General information
- Type: Advanced trainer
- National origin: USSR
- Designer: Vladislav Gribovsky

History
- First flight: 22 May 1941

= Gribovsky G-28 =

The Gribovsky G-28 (Грибовский Г-28, VVS designation TI-28) was an advanced trainer for trainee fighter pilots, built in the USSR just before the German invasion in 1941. It satisfied VVS testing but changing priorities led to the abandonment of production plans.

==Design and development==
The TI in the VVS name for the G-28 indicated its function as a Trenirovochni Istrebitel or Fighter Trainer. After basic training a prospective fighter pilot could gain experience of the characteristics of a quite fast, manoeuvrable, single seat, enclosed cockpit aircraft, fitted with guns or bombs. It was, like all earlier Gribovsky aircraft, almost entirely of wooden construction.

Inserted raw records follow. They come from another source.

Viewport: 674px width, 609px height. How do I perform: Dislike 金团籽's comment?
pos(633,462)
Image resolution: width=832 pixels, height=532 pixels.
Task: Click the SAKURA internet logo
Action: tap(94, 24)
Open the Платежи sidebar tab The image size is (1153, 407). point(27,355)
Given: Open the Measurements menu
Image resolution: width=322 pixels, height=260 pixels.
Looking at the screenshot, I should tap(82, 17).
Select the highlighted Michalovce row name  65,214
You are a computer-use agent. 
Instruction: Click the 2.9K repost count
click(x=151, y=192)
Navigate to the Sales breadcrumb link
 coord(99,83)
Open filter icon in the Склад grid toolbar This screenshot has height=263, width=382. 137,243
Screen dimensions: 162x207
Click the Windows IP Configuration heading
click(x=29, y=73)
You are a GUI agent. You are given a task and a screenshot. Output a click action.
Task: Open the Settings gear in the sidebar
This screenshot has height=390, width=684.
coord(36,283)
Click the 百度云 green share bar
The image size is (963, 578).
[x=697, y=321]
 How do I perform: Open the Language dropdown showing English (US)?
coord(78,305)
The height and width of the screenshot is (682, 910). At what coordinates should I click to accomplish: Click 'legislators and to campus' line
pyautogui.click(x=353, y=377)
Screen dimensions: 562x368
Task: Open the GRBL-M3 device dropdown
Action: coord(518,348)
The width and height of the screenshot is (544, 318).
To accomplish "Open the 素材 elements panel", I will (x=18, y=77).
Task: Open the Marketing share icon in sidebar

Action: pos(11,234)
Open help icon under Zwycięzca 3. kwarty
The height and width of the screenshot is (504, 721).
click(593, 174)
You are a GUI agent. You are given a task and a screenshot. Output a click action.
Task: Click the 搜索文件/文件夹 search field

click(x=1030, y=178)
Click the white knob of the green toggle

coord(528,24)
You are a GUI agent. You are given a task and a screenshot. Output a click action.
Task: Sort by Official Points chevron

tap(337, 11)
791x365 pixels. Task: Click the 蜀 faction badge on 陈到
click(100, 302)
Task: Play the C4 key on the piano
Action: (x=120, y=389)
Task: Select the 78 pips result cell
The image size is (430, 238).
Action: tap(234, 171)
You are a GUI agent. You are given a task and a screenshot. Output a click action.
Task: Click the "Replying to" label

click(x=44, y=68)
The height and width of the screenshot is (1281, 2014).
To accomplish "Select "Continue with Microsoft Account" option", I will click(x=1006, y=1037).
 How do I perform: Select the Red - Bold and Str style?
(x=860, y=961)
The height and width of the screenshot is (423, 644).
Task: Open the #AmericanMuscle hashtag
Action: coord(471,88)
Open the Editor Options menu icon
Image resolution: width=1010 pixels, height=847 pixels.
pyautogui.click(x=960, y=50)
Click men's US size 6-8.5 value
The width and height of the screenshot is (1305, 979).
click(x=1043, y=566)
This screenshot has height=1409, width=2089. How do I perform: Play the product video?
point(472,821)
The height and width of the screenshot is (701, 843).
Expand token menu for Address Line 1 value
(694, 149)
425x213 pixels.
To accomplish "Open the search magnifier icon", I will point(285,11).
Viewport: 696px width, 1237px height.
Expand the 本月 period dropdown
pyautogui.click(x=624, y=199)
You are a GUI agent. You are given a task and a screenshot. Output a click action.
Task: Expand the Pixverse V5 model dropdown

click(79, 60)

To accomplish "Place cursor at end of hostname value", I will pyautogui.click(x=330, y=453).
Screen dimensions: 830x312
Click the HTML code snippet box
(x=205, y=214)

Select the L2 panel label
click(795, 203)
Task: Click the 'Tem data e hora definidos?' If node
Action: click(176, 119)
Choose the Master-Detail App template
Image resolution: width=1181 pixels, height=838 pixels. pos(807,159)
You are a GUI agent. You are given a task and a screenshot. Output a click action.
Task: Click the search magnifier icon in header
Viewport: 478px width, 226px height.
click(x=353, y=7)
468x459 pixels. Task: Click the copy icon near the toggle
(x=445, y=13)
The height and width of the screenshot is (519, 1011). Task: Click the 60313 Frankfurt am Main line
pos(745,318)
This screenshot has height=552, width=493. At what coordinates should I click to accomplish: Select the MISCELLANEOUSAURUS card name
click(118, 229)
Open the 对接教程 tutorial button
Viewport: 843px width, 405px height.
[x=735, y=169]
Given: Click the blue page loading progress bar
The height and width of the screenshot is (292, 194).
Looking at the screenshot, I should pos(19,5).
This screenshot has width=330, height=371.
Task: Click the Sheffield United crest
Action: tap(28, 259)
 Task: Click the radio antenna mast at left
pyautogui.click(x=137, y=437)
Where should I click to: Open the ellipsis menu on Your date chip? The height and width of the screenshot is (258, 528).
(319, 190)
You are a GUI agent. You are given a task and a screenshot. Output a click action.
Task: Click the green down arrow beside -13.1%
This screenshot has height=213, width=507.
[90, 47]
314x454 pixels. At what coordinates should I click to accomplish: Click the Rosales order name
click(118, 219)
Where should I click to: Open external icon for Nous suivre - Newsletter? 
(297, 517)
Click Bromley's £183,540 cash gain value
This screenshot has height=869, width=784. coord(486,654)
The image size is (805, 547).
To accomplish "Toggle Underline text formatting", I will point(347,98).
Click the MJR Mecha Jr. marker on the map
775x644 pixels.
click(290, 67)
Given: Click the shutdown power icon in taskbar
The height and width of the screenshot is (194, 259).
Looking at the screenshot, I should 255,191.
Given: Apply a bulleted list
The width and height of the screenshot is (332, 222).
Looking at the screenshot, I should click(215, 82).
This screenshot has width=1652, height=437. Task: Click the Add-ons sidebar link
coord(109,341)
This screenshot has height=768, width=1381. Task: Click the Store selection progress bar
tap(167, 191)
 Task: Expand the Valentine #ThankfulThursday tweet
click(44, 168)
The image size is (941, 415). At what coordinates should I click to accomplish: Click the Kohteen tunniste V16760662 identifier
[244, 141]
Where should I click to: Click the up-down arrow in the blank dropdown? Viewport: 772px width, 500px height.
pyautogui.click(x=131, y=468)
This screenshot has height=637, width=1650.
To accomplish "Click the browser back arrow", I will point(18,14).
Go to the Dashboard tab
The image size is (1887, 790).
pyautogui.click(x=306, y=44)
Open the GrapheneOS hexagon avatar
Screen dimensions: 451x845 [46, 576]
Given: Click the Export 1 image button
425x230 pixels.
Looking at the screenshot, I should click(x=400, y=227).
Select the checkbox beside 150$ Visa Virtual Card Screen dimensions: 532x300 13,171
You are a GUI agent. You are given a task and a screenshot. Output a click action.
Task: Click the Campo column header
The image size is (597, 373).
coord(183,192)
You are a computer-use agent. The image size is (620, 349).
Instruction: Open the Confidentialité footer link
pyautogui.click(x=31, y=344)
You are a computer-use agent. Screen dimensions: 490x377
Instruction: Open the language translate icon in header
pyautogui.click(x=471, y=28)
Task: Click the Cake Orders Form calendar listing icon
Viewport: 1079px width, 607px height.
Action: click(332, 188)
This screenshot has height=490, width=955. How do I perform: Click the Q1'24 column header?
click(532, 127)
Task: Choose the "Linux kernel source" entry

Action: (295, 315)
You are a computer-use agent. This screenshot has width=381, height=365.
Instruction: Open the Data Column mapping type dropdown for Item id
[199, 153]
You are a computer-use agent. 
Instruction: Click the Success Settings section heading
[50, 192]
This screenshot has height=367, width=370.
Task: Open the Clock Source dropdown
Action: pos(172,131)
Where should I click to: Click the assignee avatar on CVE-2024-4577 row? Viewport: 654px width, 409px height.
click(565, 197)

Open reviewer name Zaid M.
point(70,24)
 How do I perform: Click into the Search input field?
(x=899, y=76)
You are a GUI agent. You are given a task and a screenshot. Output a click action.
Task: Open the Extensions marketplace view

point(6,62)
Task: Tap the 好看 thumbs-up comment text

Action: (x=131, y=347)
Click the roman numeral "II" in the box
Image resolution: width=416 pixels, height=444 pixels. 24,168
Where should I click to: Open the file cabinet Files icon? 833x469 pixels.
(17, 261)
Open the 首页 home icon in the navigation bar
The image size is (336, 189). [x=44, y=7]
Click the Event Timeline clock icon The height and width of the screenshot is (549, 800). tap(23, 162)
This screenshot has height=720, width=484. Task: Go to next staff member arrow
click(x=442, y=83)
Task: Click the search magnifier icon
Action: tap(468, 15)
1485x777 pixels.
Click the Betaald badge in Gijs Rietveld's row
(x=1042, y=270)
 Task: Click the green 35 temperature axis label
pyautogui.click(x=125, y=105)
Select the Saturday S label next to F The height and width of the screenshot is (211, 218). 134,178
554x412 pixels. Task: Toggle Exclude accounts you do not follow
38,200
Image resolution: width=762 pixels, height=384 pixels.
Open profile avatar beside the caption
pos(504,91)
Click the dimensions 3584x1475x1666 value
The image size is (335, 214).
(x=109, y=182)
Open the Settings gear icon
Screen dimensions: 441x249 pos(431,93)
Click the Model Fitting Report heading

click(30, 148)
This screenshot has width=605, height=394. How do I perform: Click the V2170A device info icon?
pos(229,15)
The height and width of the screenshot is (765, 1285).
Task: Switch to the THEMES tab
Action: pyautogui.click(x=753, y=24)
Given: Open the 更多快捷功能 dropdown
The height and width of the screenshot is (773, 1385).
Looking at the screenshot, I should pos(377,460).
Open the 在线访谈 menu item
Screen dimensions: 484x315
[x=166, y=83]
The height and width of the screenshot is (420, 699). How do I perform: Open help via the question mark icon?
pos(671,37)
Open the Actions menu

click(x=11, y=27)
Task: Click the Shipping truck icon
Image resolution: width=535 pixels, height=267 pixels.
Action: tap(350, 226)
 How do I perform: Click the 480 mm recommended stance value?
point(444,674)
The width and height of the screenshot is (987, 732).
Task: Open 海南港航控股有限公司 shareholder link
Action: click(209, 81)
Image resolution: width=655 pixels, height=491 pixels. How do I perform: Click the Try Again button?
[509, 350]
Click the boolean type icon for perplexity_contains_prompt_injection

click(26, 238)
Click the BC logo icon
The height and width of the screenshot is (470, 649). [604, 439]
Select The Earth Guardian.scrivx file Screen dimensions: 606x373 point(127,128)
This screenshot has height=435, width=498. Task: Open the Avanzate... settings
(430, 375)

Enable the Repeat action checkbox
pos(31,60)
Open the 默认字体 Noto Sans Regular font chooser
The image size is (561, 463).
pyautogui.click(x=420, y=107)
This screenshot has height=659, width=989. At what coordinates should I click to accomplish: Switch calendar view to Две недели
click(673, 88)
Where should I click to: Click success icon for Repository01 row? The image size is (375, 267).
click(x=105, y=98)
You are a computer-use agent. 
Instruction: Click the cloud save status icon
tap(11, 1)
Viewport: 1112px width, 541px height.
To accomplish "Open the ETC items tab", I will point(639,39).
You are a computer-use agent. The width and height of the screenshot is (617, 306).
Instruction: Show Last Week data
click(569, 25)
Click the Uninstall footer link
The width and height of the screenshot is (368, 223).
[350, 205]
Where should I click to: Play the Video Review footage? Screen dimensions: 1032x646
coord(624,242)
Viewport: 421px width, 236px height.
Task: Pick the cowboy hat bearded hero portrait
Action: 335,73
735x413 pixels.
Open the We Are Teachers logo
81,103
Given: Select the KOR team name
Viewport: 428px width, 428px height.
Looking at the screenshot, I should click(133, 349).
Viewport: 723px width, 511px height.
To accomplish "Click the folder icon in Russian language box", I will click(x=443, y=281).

Its cantilever low wing had two wooden spars and was plywood skinned. The ailerons were fabric covered duralumin frames and the inboard, pneumatically activated flaps were also duralumin. In plan the wing was strongly tapered, mostly on the trailing edge, carefully faired into the fuselage at the wing roots and ending in elliptical tips.

The G-28 was powered by a 270 hp MV-6 six cylinder inverted in-line engine, driving a two blade variable pitch propeller. The engine was on a steel tube mounting and enclosed in a light-alloy cowling. The fuselage was a wooden monocoque with an integral fin. A cockpit with a sliding, multi-panel canopy was situated over the trailing wing root, merging into the raised upper rear fuselage behind it. At the rear the tailplane was mounted on the upper fuselage. Both elevators and the rudder were aerodynamically balanced, fabric covered dural structures. In plan the horizontal tail was elliptical, with a small cut out for movement of the curved rudder, which extended down to the keel.

Though the G-28 had some of the characteristics of contemporary fighters, it differed in having a fixed tailwheel undercarriage. Each unfaired main wheel was on a cantilever oleo leg from the forward spar; the tailwheel castored. Its armament was simple, with a single machine gun aimed with a reflector sight and monitored with a wing root camera. A pair of underwing racks could each carry two bombs with weights up to 40 kg.

The G-28 first flew on 22 May 1941. It was flight tested by the VVS and found satisfactory, though Gribovsky hoped to install the more powerful MV-6A engine variant in production aircraft. After the German invasion of the USSR in June 1941, Gribovsky's priority became production of the Gribovsky G-11 assault glider and the G-28 was abandoned.